7) Une importante publication sur l’énergie géothermique

Le Ministère de l’Industrie et du Commerce, conjointement avec l’Orkustofnun (Autorité Nationale de l’Énergie), a publié en avril 2006 une précieuse brochure sur l’énergie géothermique en Islande (recherche, production, usages divers, perspectives d’avenir). 40 pages. Magnifiques illustrations en couleurs. Elle est téléchargeable sur le site en anglais du Ministère de l’Industrie (http :// government.is/).

 

8) L’Islande et l’hydrogène

Les 17 et 18 mai, l’OCDE a organisé une réunion internationale à Paris sur « les défis scientifiques en matière de recherche énergétique ». L’Islande y était représentée par le Professeur Thorsteinn Ingi Sigfusson, qui y a fait une intervention remarquée sur les recherches en matière d’hydrogène. On sait que l’Île est particulièrement active dans ce domaine, et joue un rôle non négligeable au sein du « Partenariat International pour l’économie de l’hydrogène (IPHE) », qui regroupe divers pays « pilotes » et tiendra une réunion à Lyon au début de juin.

Des bus « expérimentaux fonctionnant à l’hydrogène sont à Reykjavik depuis 2003, et l’objectif, en coopération avec des partenaires privés et publics étrangers, est d’arriver, d’ici un certain nombre d’années (non encore prévisible) à une utilisation industrielle de cette source d’énergie pour les transports (routiers, navires de pêche). Ainsi la proportion d’énergies renouvelables et non polluantes dans la consommation énergétique de l’Islande -déjà élevée- s’accroîtrait substantiellement.

 

9) Toujours l’hydrogène : une délégation de « General Motors » en Islande

La Ministre de l’Industrie, Valgerdur Sverrisdottir, a accueilli, le 16 mai, une délégation de « General Motors », la grande entreprise de Détroit, qui travaille sur la conception et la fabrication de véhicules fonctionnant à l’hydrogène. Comme elle l’a dit lors d’une conférence de presse, la production insulaire d’électricité provient en totalité de sources d’énergie sans carbone, ainsi que 72 % de la consommation brute d’énergie. Cette priorité islandaise pour les sources renouvelables et non polluantes, affirmée de longue date, justifie également l’intérêt pour les recherches sur l’hydrogène, qui se manifeste depuis quelque 30 ans... En 1998, le gouvernement s’est donné officiellement pour objectif à long terme de substituer l’hydrogène aux combustibles fossiles dès que cela sera techniquement et économiquement possible. Tâche nécessitant une coopération internationale. Aussi en 2003 l’île a été un des membres fondateurs de l’IPHE (voir plus haut). Les collaborations indispensables fonctionnent notamment dans le cadre du programme ECTOS, aidé par l’Union Européenne. Avec les bus expérimentaux et l’ouverture d’une « station-service » d’hydrogène, l’Islande est ainsi un champ d’expérimentation actif, où la firme General Motors joue un rôle significatif.

 

10) La recherche en Islande : des moyens accrus

Le 27 avril, à l’occasion d’un séminaire international, Madame Valgerdur Sverrisdottir, Ministre de l’industrie et du commerce, a fait le point sur les moyens accordés à la recherche dans son pays. Environ 3 % du PIB y sont consacrés. Un bonne partie de l’effort vient des entreprises importantes (peu nombreuses). Le gouvernement, s’appuyant sur le Conseil de la Science et de la Technologie, souhaite élargir cette base, mais aussi faire bénéficier de cet effort des secteurs souvent négligés, secteurs « créatifs » comme le design.

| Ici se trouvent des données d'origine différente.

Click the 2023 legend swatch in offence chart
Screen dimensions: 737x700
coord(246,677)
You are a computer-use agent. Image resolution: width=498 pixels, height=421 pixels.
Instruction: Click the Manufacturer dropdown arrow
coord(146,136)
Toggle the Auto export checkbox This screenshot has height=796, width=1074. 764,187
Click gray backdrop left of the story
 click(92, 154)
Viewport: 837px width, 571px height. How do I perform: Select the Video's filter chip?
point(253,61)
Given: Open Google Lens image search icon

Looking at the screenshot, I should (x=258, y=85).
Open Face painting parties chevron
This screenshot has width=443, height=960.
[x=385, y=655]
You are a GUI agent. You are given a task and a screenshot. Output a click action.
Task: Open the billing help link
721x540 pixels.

Comme la Ministre l’a souligné, un jalon important a été marqué en 2003 avec la création du « Fonds de développement technologique », qui a déjà alloué des concours s’élevant à 420 millions de couronnes, pour des projets appelés à avoir des retombées économiques et de plus en plus ambitieux.

Les entreprises (notamment les petites structures recourant aux hautes technologies) peuvent aussi s’appuyer sur les ressources du Centre d’Innovation Impra, lié à l’Institut Technique d’Islande (Icetec).

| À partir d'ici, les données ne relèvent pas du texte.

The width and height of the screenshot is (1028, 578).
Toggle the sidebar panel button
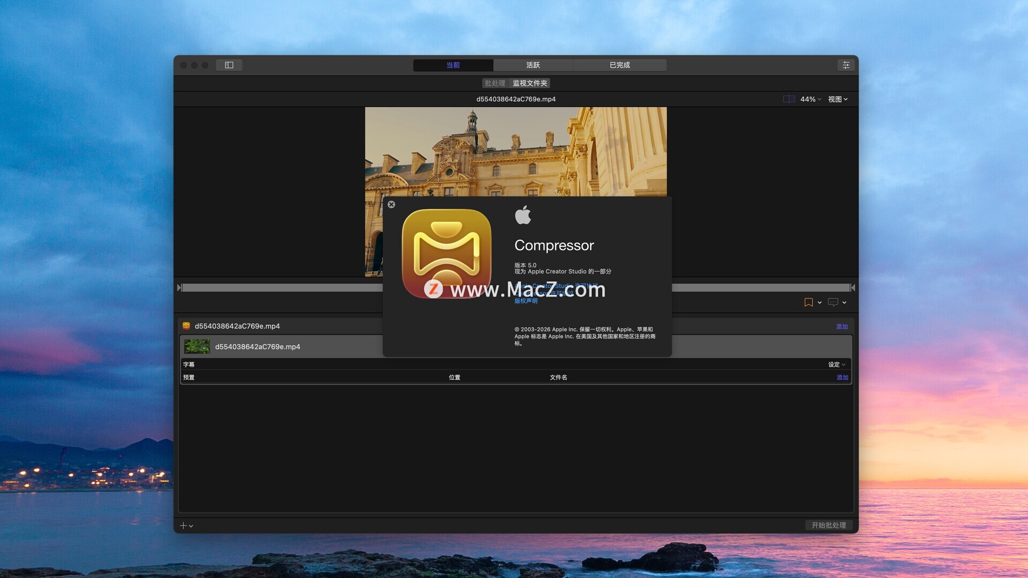coord(229,65)
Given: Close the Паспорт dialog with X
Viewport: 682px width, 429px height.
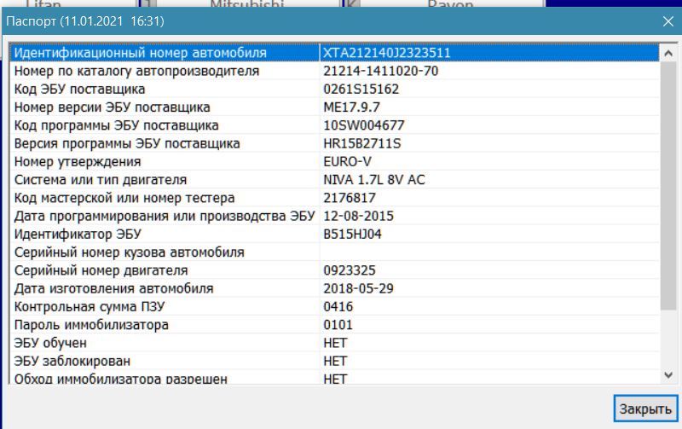Looking at the screenshot, I should point(667,20).
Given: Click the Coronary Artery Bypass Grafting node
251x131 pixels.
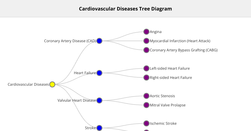Looking at the screenshot, I should [x=146, y=50].
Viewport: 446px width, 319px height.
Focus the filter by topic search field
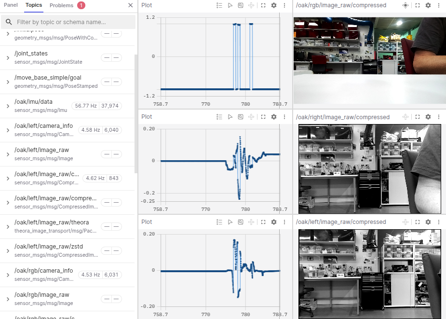[72, 22]
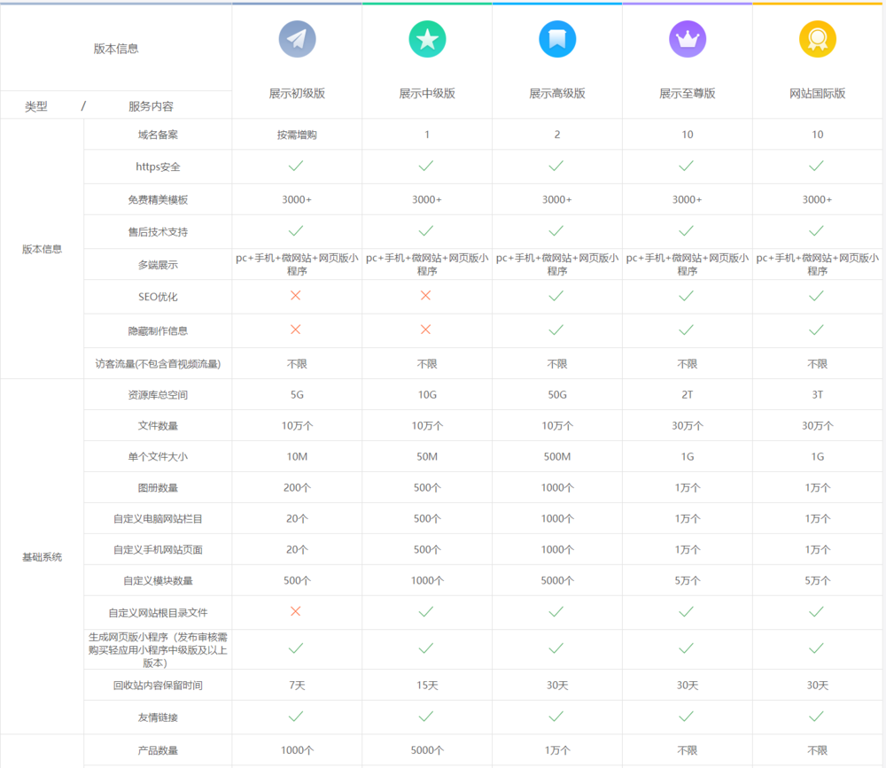
Task: Click the green check for 友情链接 under 网站国际版
Action: pyautogui.click(x=817, y=716)
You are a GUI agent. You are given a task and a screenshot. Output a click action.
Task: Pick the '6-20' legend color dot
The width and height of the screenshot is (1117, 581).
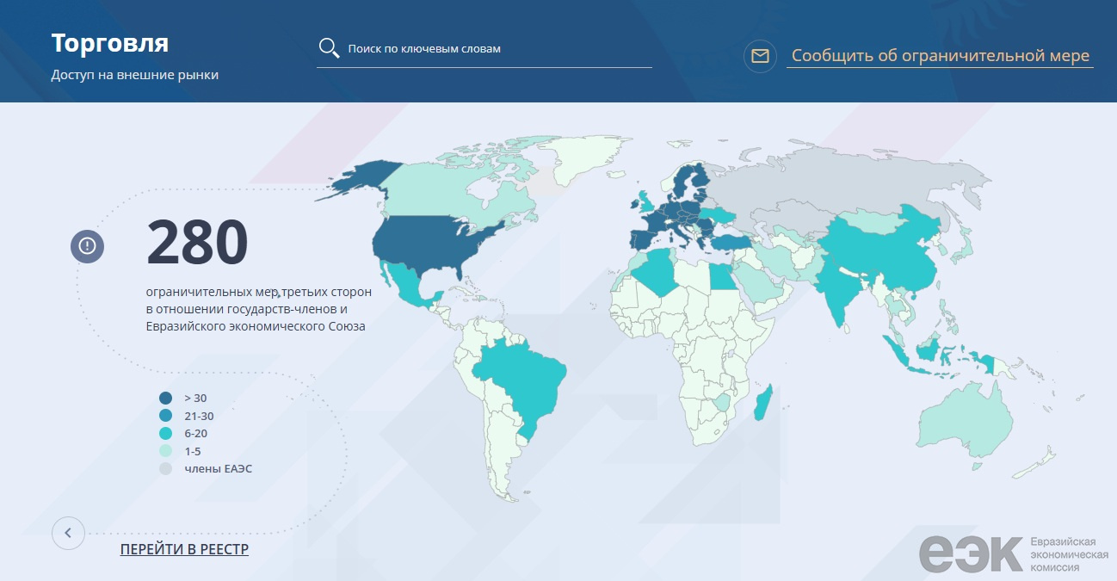[165, 433]
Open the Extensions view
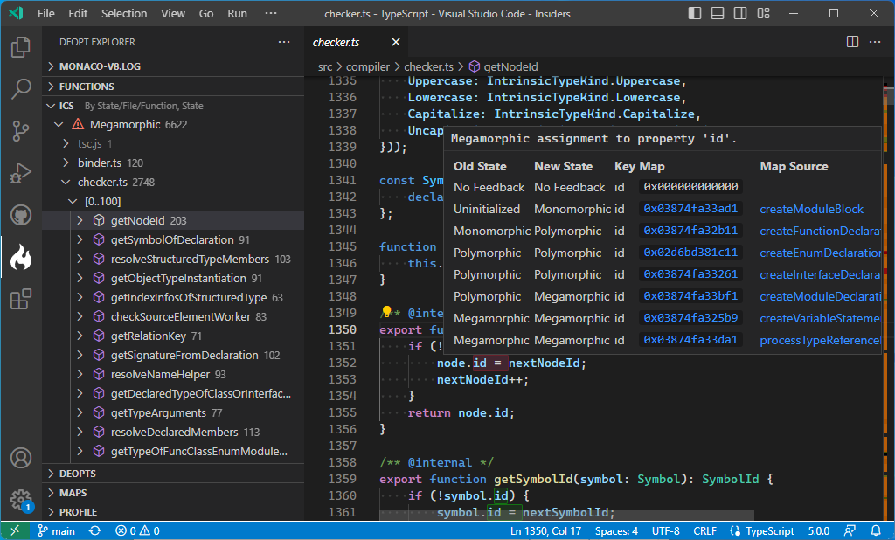 click(21, 300)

Un troisième outil est le « Fonds du capital-risque pour l’innovation ». Son capital a été accru de 1 milliard de couronnes au début de 2006 ; 1,5 milliard devrait s’y ajouter pour 2007-2009, étant entendu qu’une participation similaire du secteur privé devra l’abonder, permettant la mise en ?uvre de financements mixtes.  D’une manière générale, l’apport de capital-risque par les entreprises (notamment les petites et moyennes tournées vers les technologies avancées) constitue un problème qui sollicite une attention continue de la part des acteurs économiques.

 

11) Commerce extérieur de l’Islande

L’Office des Statistiques d’Islande vient de publier sur son site Internet en anglais (www.statice.is) une étude approfondie sur le commerce extérieur du pays (voir résumé en annexe).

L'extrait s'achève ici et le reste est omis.